Action item: In the records below, repeat word for word only the lines starting at the one that contains "Where should I" and ending at the one that contains "Task: Click the Sum of Power On Time field", pictures excluded.

Extracted material:
____________

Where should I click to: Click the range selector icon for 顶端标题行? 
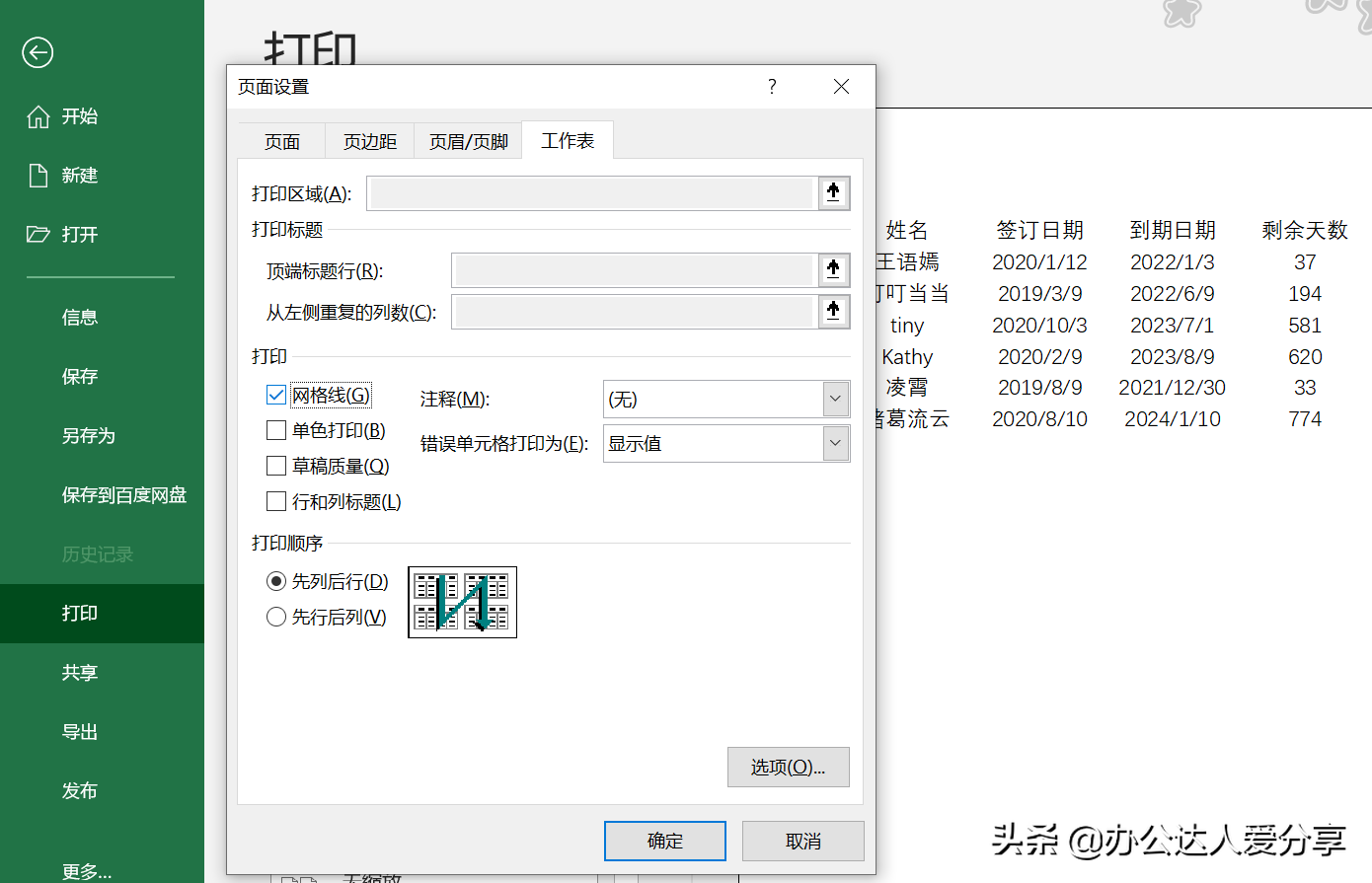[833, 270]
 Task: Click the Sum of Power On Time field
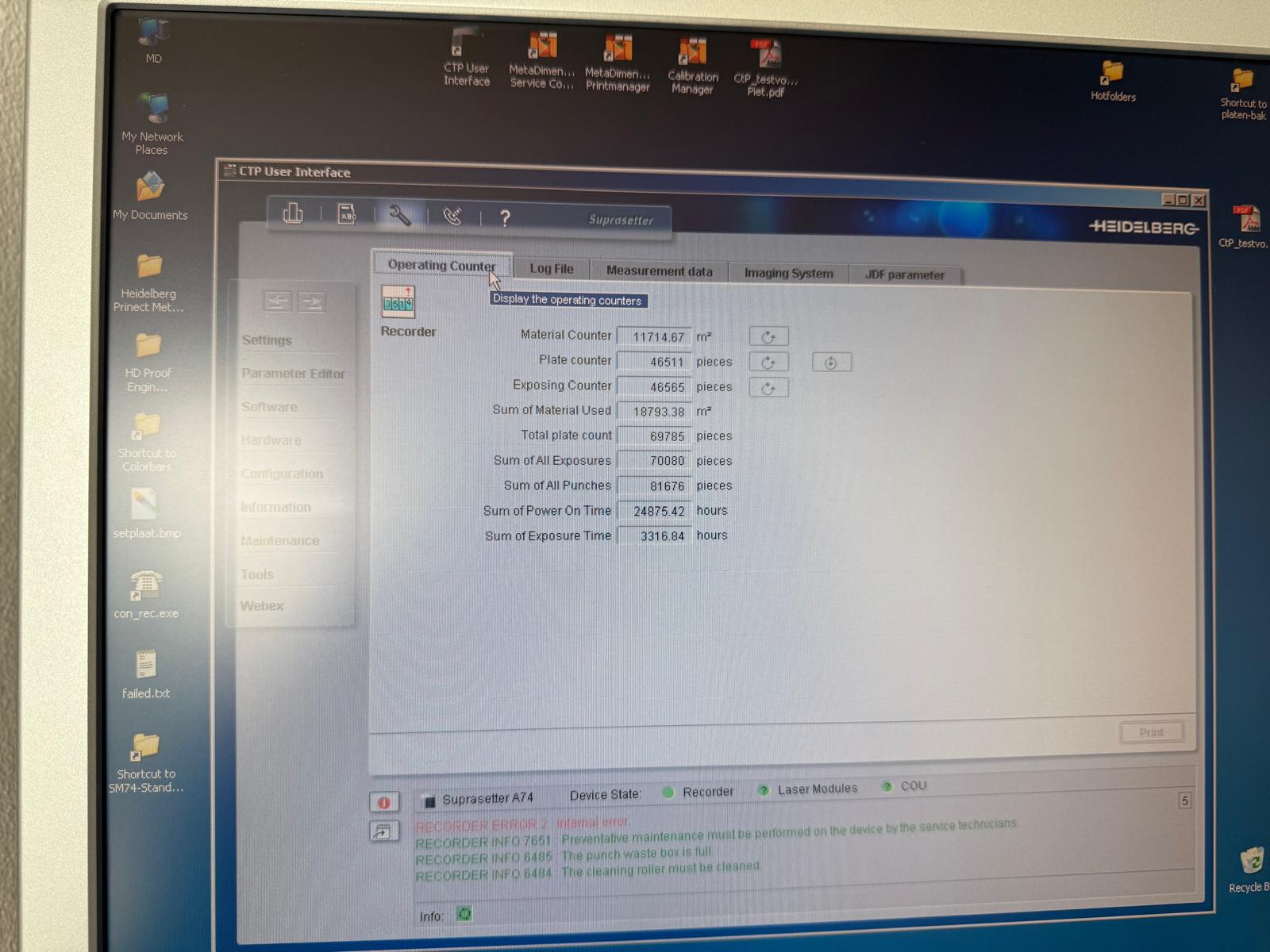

____________

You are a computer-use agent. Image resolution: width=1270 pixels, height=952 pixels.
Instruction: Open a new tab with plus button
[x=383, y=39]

____________

Task result:
Where should I click to: Click the range selector icon for 顶端标题行? 
[833, 270]
 Task: Click the Sum of Power On Time field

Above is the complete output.